The “Groucho Marx” reference occurs in an early sequence in which Fields is having breakfast — or attempting to — in a café near the studio, and the woman who runs the place is so unremittingly hostile to him she crosses off every item on the menu he might want and essentially gives him the order. Thirty years later Jack Nicholson pulled the same gag in the “chicken salad sandwich” sequence in Five Easy Pieces — and people thought he and director Bob Rafelson were being so-o-o-o-o original. Also noteworthy is the sequence in which Fields repairs to a soda fountain for refreshment, and just when we’re wondering what the hell a legendary boozer like W. C. Fields is doing in a soda fountain, he turns to the camera and says, “This scene’s supposed to be in a saloon but the censor cut it out. It’ll play just as well this way.” It doesn’t, and according to an imdb.com trivia poster Fields and his collaborators did write the scene to take place in a bar and the real-life censors indeed made them change it. One of the quirkier parts of Production Code enforcement was that mention of the very existence of movie censorship was itself censorable — though Groucho Marx had got away with it in At the Circus two years earlier when he saw the villainess (Eve Arden) slip something down her bosom and turned to the camera and said, “There must be some way of getting that without getting in trouble with the Hays Office” (the enforcement arm of the Code, named for Will H. Hays, former Harding administration Cabinet member, whom the major studios hired in 1922 to ward off government censorship of movies by censoring them themselves).

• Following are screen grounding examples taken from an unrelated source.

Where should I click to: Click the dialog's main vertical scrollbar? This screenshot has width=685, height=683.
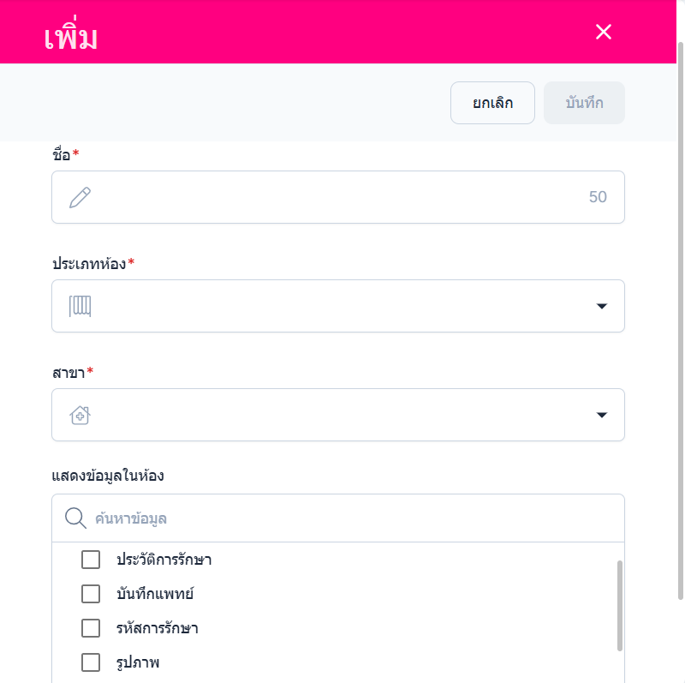point(680,317)
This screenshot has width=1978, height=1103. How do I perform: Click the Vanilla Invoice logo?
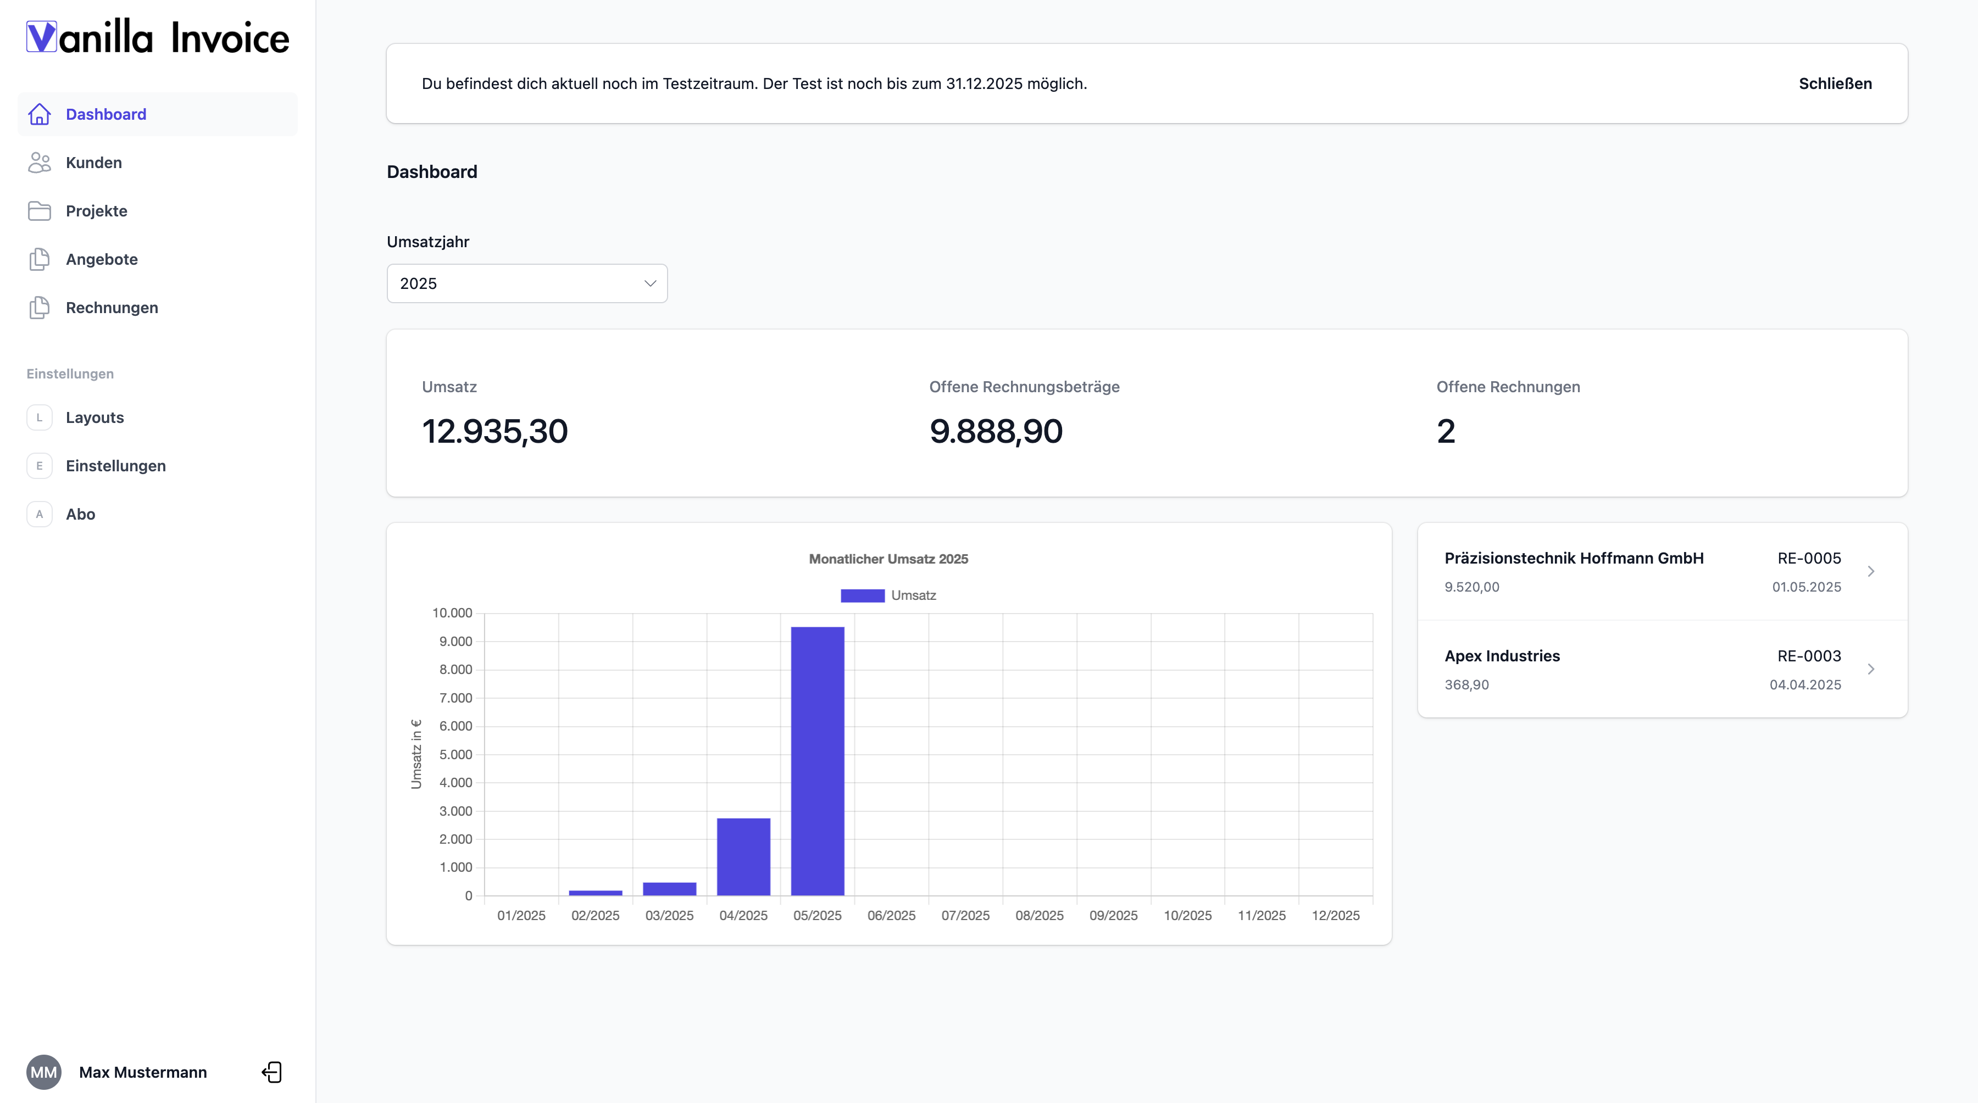157,37
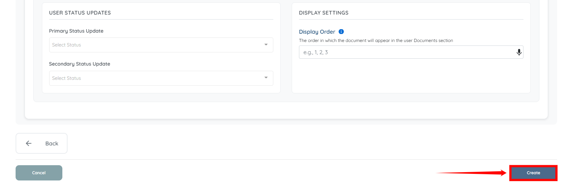Open the Secondary 'Select Status' combo box
This screenshot has height=194, width=573.
click(x=156, y=78)
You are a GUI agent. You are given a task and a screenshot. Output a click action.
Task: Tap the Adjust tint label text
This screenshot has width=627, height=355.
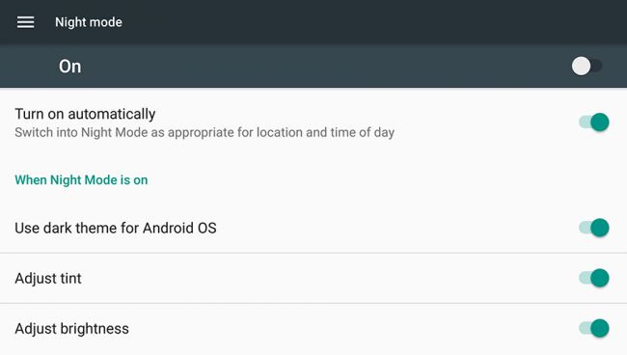(48, 278)
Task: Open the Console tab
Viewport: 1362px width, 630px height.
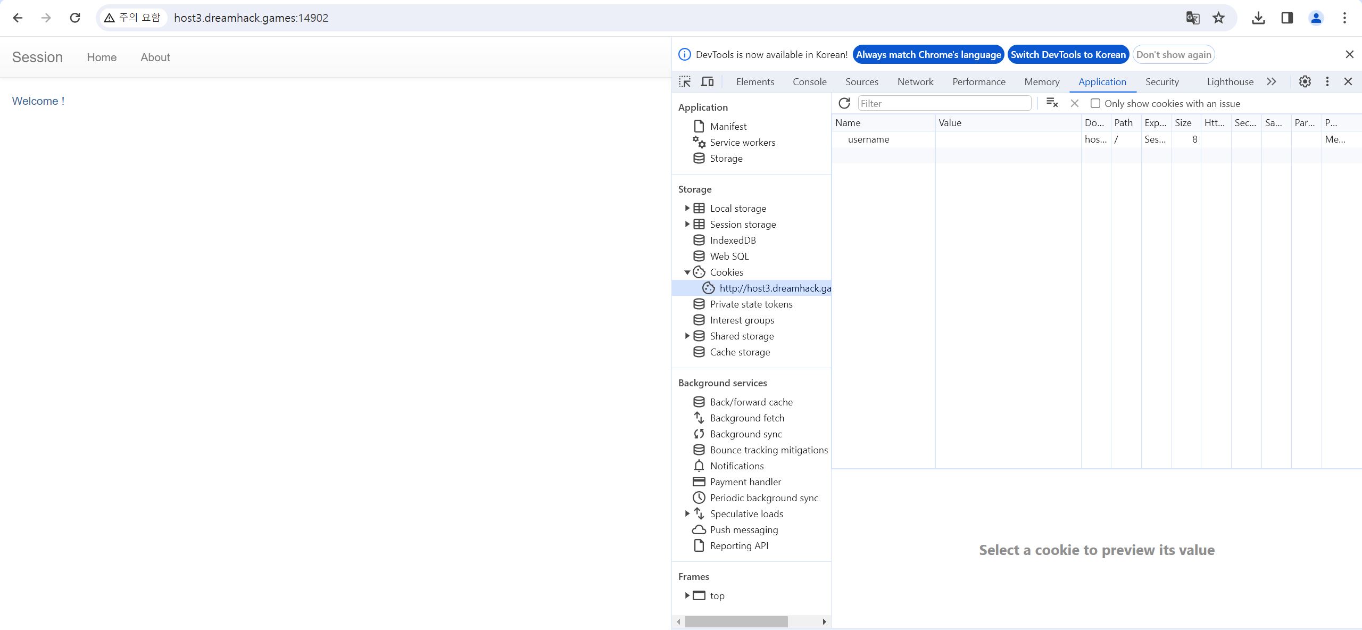Action: pos(809,81)
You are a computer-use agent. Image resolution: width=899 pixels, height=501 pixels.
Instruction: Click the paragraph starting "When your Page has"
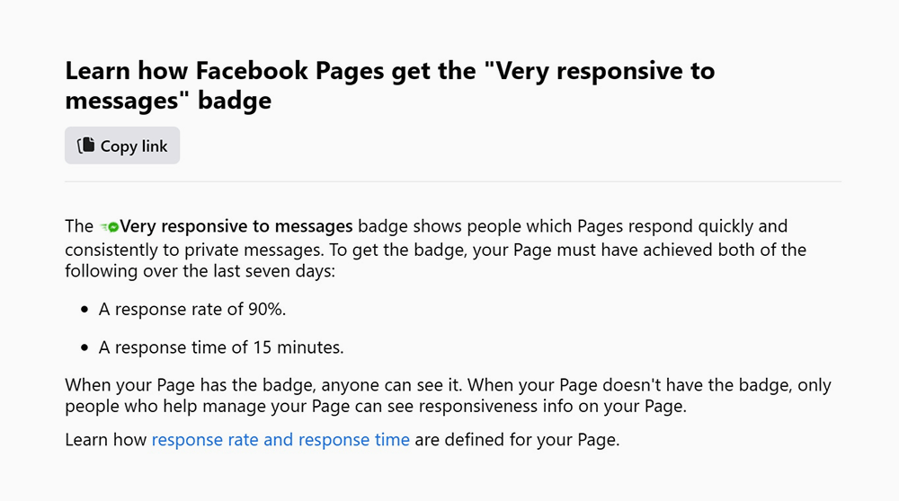click(448, 395)
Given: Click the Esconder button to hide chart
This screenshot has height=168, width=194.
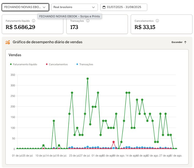Looking at the screenshot, I should tap(179, 42).
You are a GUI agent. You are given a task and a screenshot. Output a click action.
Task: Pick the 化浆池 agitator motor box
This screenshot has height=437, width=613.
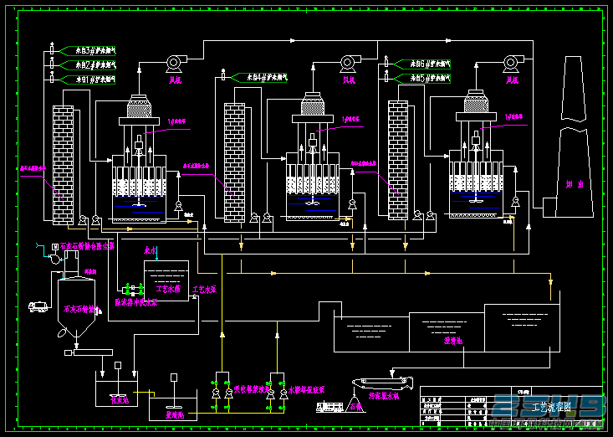click(x=118, y=365)
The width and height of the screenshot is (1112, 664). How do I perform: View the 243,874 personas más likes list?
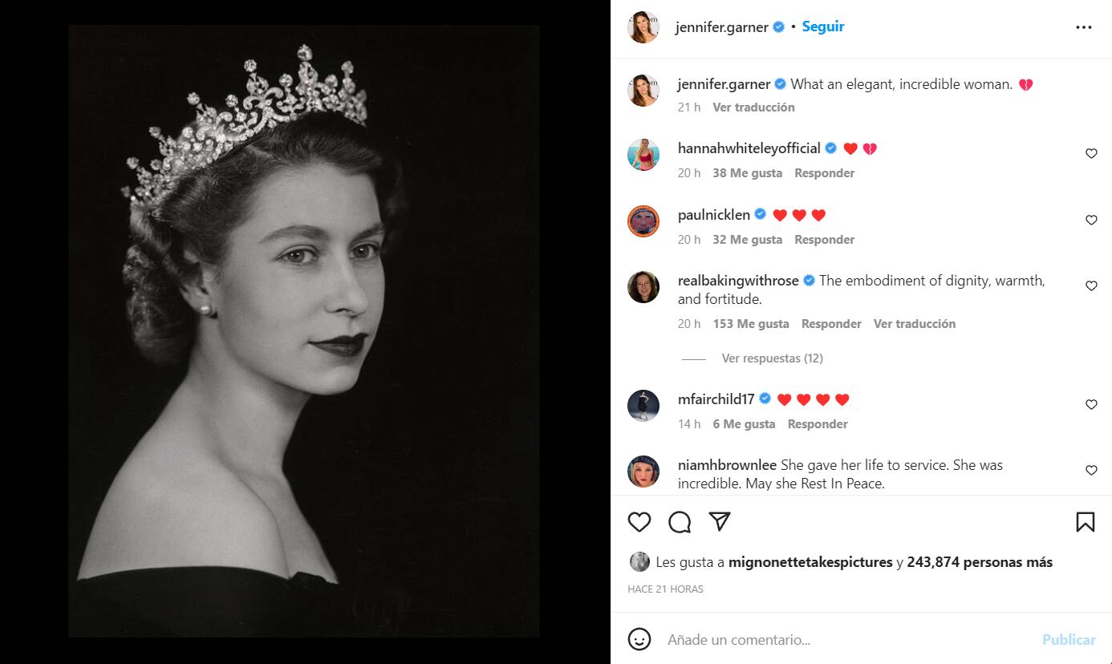click(x=980, y=562)
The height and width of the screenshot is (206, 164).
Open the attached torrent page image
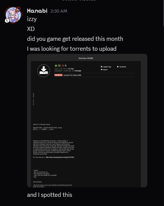tap(87, 121)

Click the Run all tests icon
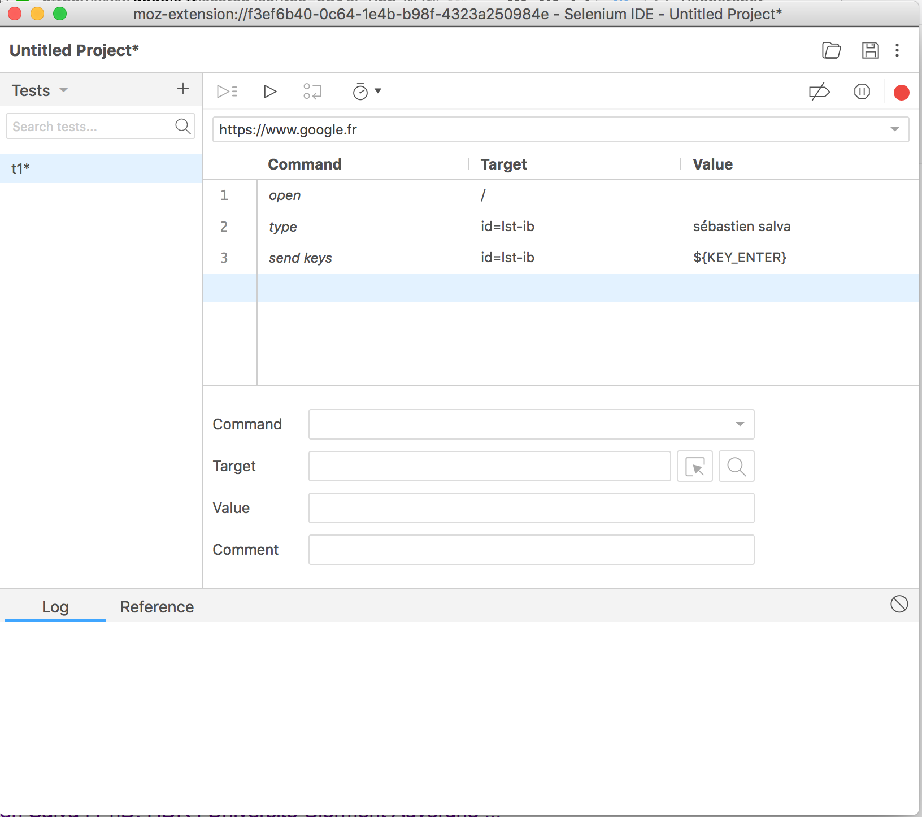227,91
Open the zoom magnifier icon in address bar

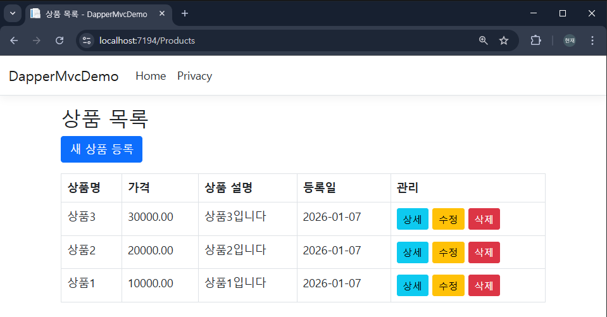(484, 40)
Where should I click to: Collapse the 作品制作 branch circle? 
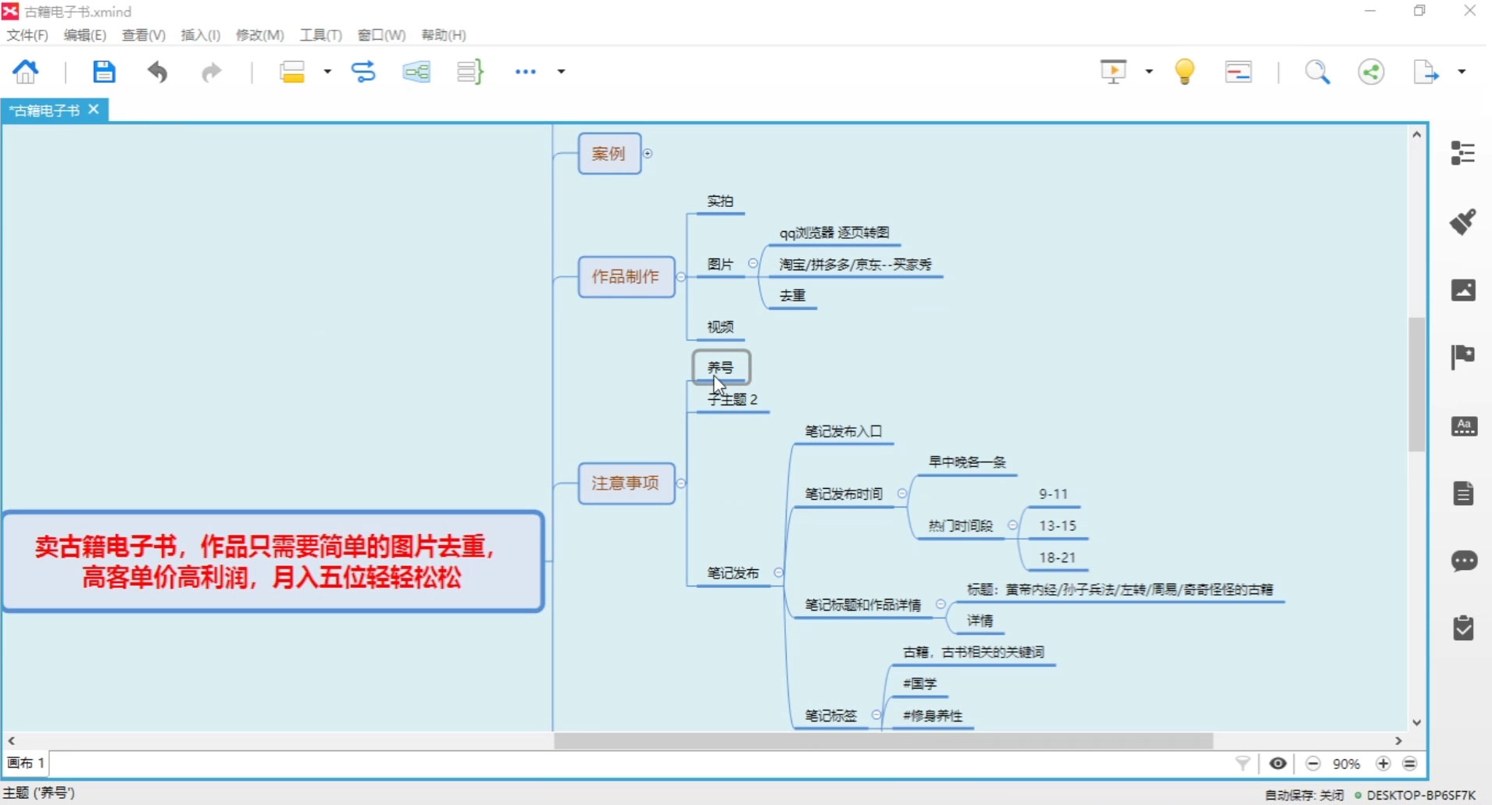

Never Give a Sucker an Even Break is arguably Fields’ greatest film (though for sheer demented pathos I’d give that honor to Man on the Flying Trapeze — directed by another former Keaton collaborator, Clyde Bruckman) and was certainly a great way for Fields to finish his career in starring roles; it’s the sort of movie almost no one else could have made and yet it’s also a film filmmakers have been consciously or unconsciously drawing on for inspiration ever since.